#### Problem description:
Everything from the line containing "Instruction: Share the" through the last line of the listing below should be returned exactly, except for pictures.

#### Supplied information:
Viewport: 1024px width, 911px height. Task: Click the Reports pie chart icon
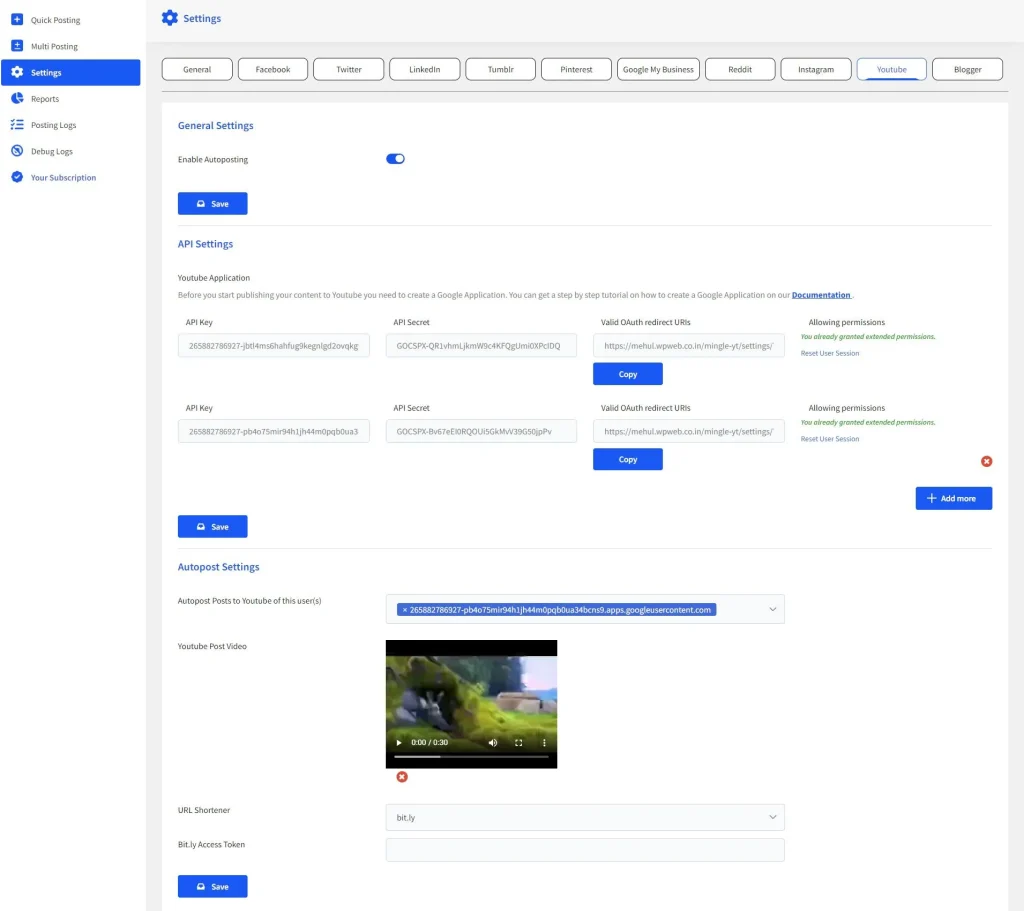(x=17, y=99)
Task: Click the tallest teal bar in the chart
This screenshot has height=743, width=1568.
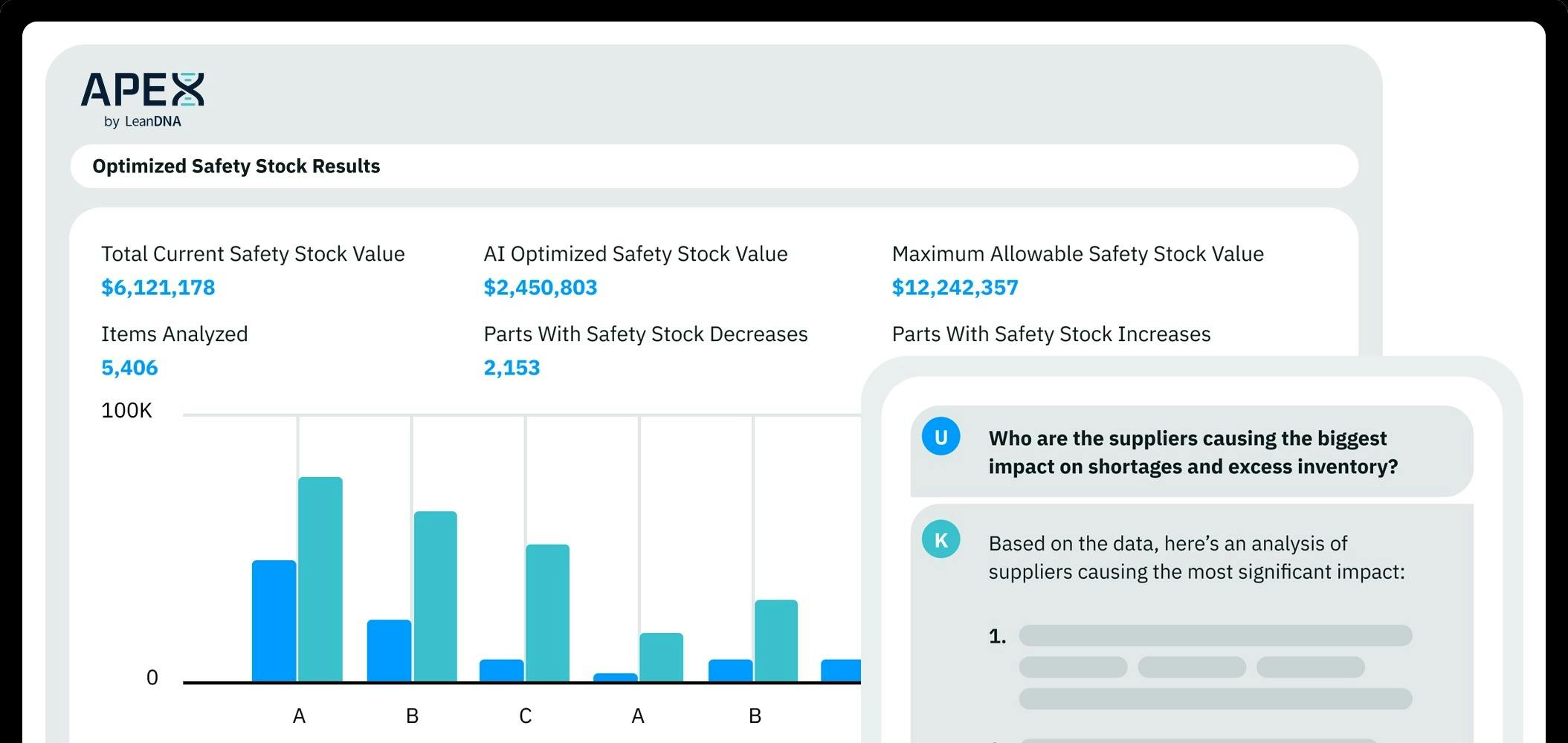Action: coord(320,580)
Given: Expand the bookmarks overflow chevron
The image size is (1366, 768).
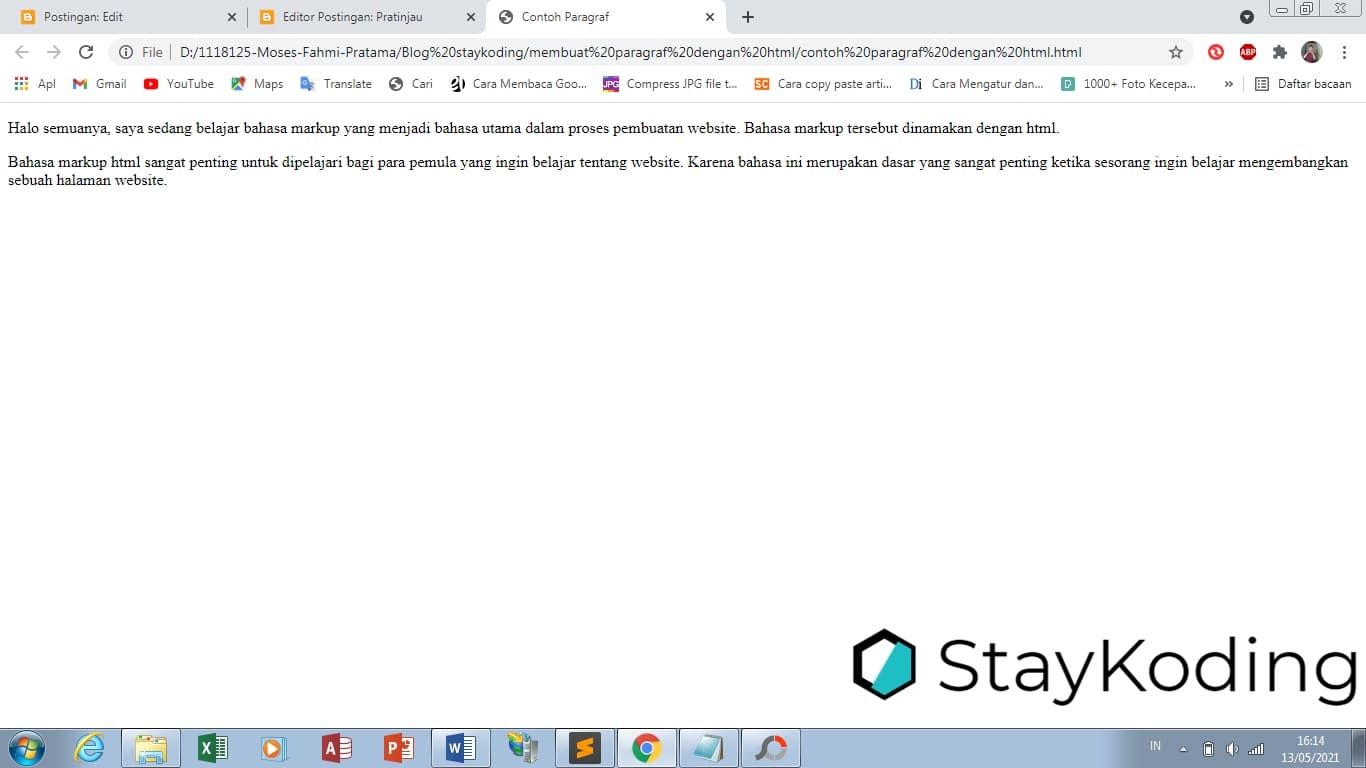Looking at the screenshot, I should pyautogui.click(x=1228, y=84).
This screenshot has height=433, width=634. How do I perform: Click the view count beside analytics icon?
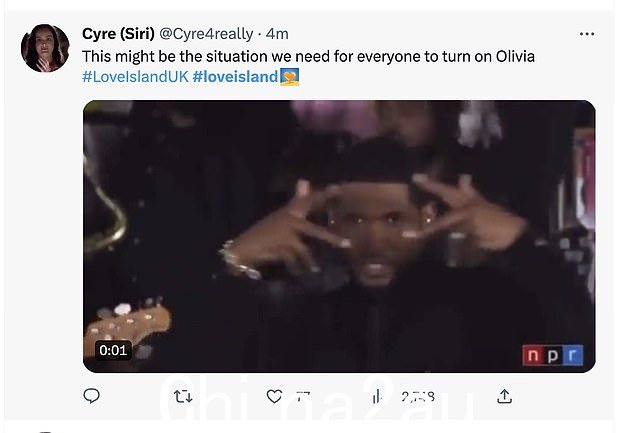pyautogui.click(x=418, y=397)
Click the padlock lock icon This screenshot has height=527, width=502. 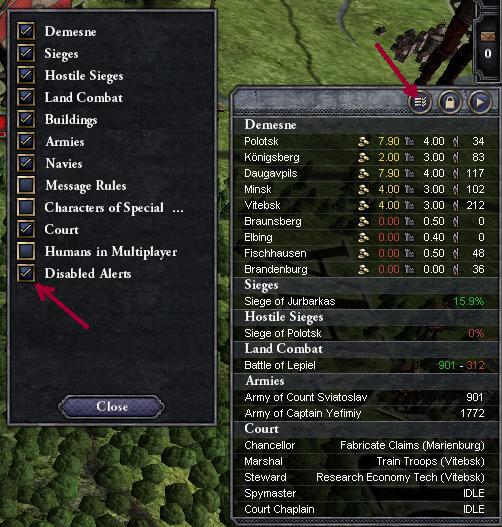point(450,102)
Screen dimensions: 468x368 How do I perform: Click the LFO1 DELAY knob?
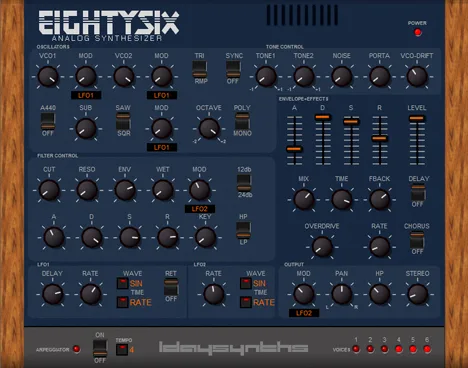click(x=53, y=294)
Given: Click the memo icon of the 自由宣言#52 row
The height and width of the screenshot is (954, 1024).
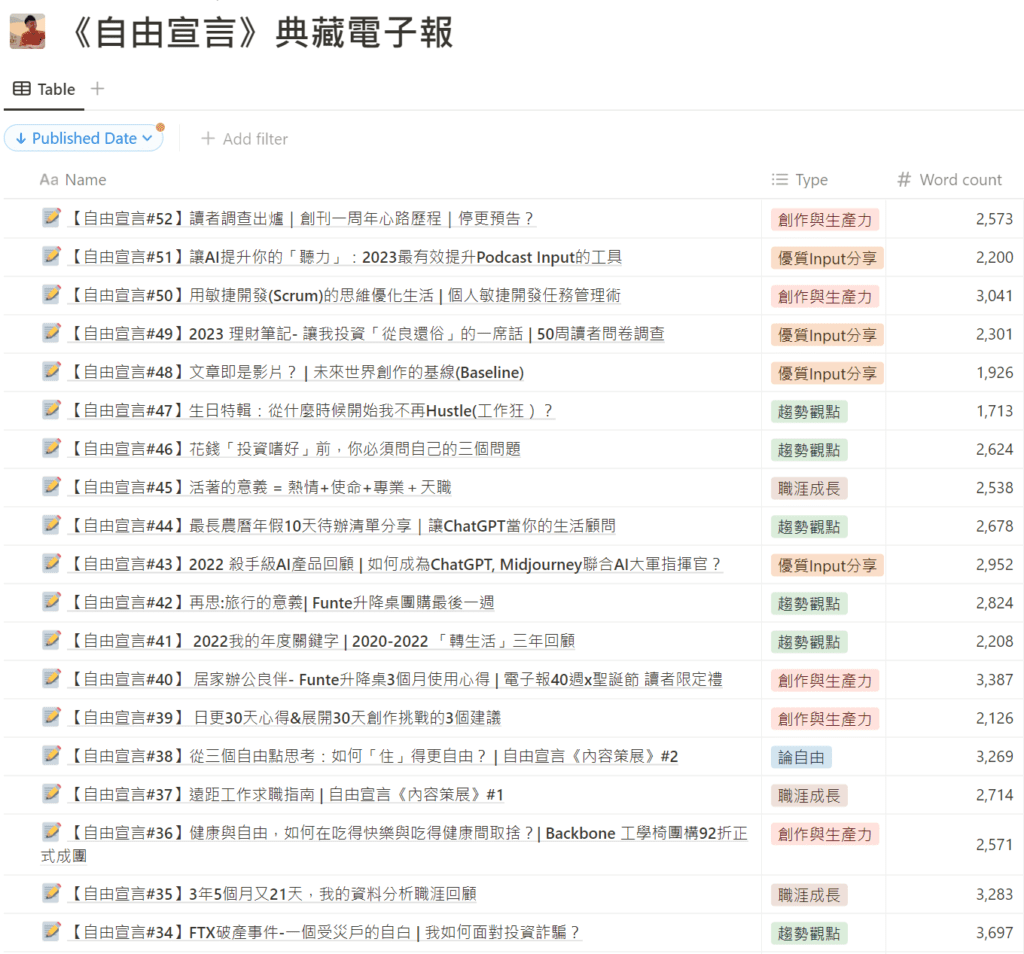Looking at the screenshot, I should [x=52, y=218].
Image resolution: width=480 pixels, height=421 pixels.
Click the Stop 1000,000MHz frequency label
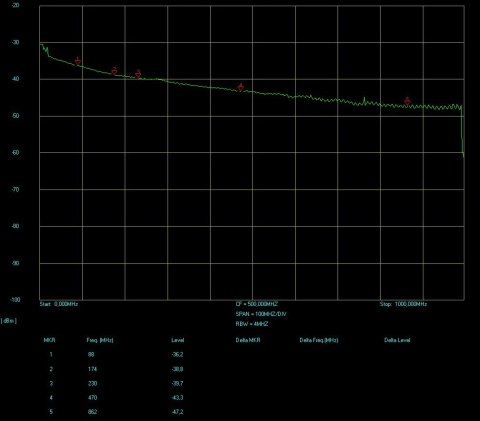tap(403, 304)
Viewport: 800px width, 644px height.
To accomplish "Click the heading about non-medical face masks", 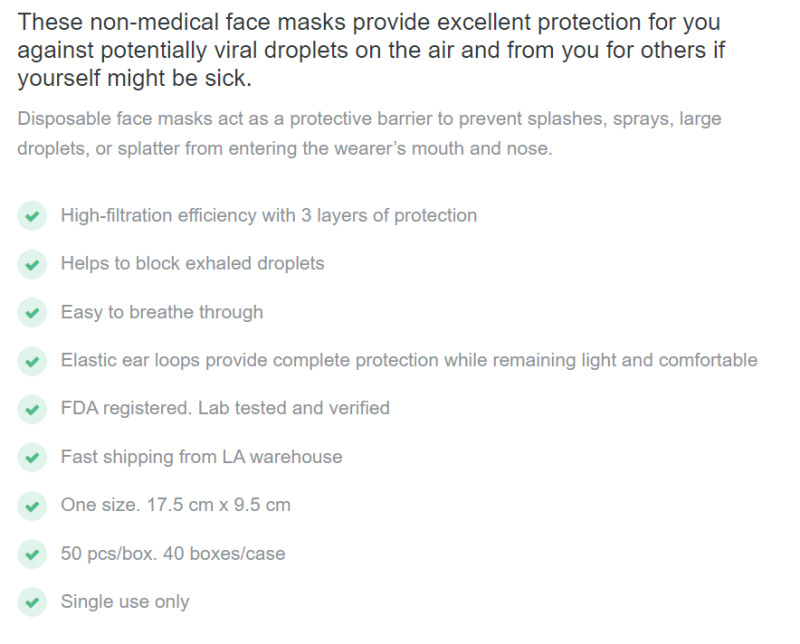I will tap(371, 50).
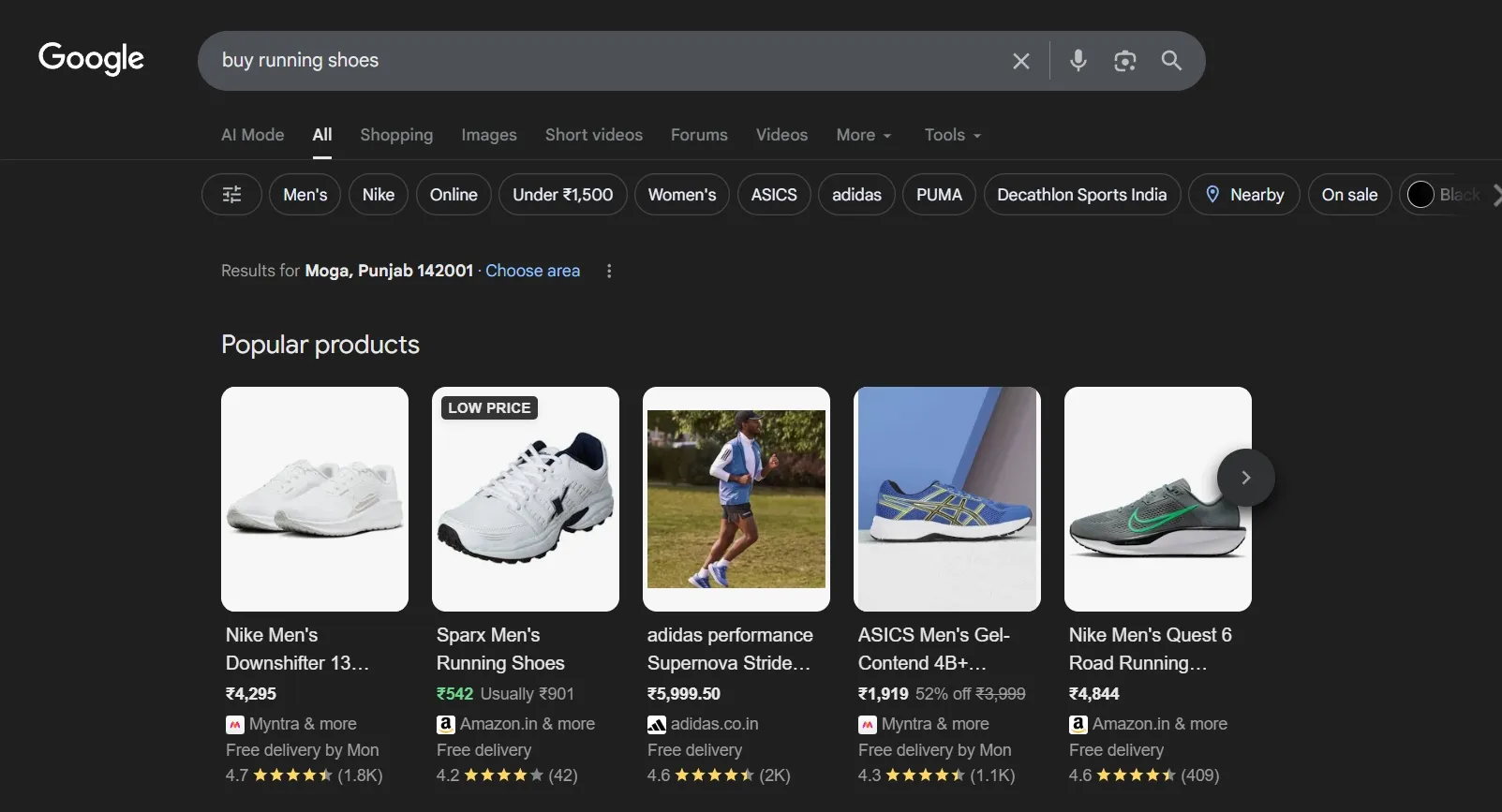The image size is (1502, 812).
Task: Click the Choose area link
Action: [532, 271]
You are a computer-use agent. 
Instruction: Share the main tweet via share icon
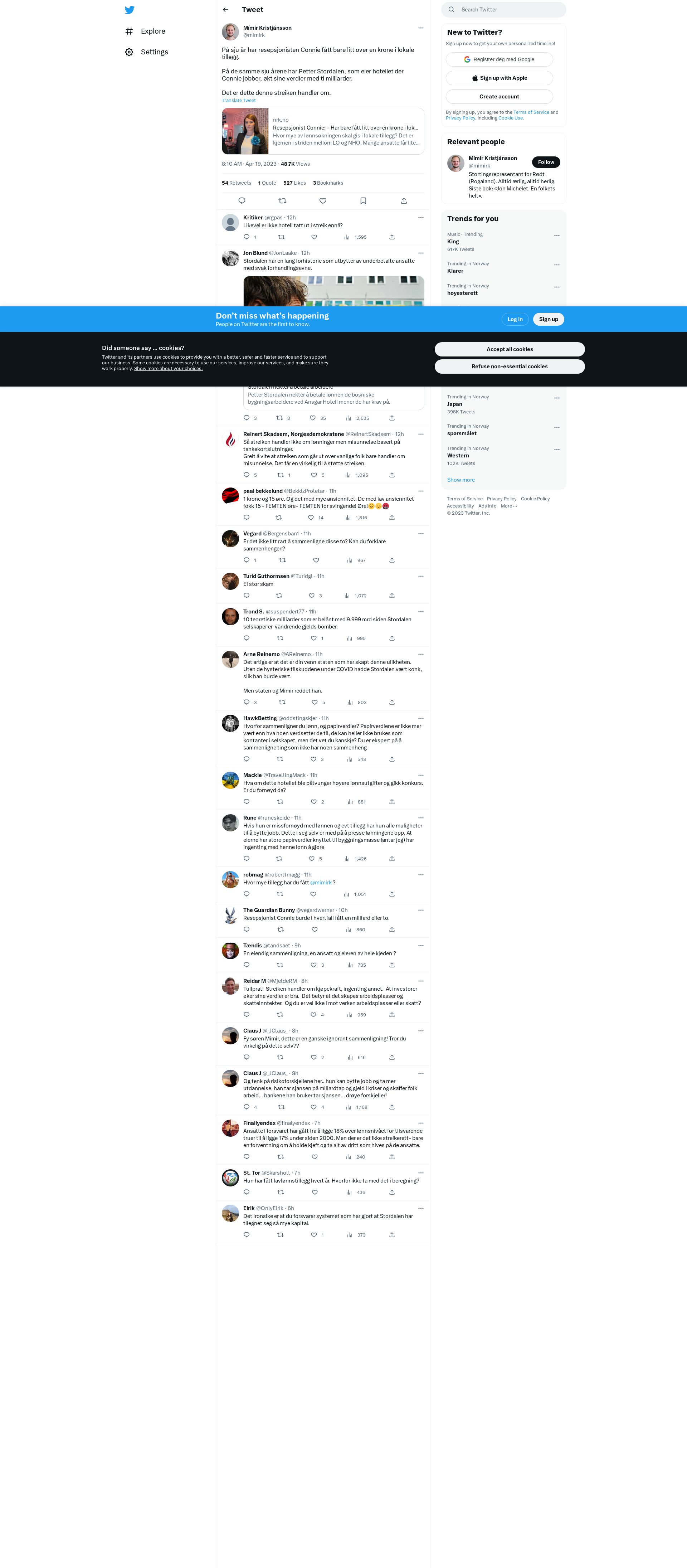pos(404,201)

#### Task answer:
Instruction: Share the main tweet via share icon
pos(404,201)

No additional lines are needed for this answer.